◆ **What the task asks**
I need the lines below from the one with "You are a computer-use" down to the one with "Click the vertical scrollbar down arrow" reproduced exactly, both ends included, and nothing else.

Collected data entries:
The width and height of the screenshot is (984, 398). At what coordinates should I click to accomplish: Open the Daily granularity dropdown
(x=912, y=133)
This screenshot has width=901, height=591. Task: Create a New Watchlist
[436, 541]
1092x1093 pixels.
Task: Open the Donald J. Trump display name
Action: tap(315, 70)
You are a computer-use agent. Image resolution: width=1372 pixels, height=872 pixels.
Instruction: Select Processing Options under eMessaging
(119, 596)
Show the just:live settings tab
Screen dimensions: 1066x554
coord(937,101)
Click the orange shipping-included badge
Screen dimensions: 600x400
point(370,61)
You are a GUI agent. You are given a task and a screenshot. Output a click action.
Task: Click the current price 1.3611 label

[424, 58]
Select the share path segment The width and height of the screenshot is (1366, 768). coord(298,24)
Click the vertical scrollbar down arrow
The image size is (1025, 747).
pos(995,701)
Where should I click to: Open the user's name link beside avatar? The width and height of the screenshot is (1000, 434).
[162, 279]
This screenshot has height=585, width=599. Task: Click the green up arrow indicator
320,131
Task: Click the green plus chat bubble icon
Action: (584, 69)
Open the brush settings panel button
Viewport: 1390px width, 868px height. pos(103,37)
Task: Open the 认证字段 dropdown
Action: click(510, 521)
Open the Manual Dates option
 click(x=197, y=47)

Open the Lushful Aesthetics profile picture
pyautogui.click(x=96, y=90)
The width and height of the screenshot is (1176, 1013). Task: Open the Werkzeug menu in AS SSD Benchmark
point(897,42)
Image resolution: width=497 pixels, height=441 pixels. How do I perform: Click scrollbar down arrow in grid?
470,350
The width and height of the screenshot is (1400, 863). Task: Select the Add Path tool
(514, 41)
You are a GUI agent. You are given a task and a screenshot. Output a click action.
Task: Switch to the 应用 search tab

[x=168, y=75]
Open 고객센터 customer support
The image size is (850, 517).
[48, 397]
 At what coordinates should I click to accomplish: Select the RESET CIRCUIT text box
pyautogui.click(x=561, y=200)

◆ **Exercise output**
You are a computer-use agent. Image resolution: width=1372 pixels, height=872 pixels.
Instruction: Select Processing Options under eMessaging
(119, 596)
Show the just:live settings tab
Screen dimensions: 1066x554
coord(937,101)
Click the orange shipping-included badge
Screen dimensions: 600x400
point(370,61)
You are a GUI agent. You are given a task and a screenshot. Output a click action.
Task: Click the current price 1.3611 label

[424, 58]
Select the share path segment The width and height of the screenshot is (1366, 768). coord(298,24)
Click the vertical scrollbar down arrow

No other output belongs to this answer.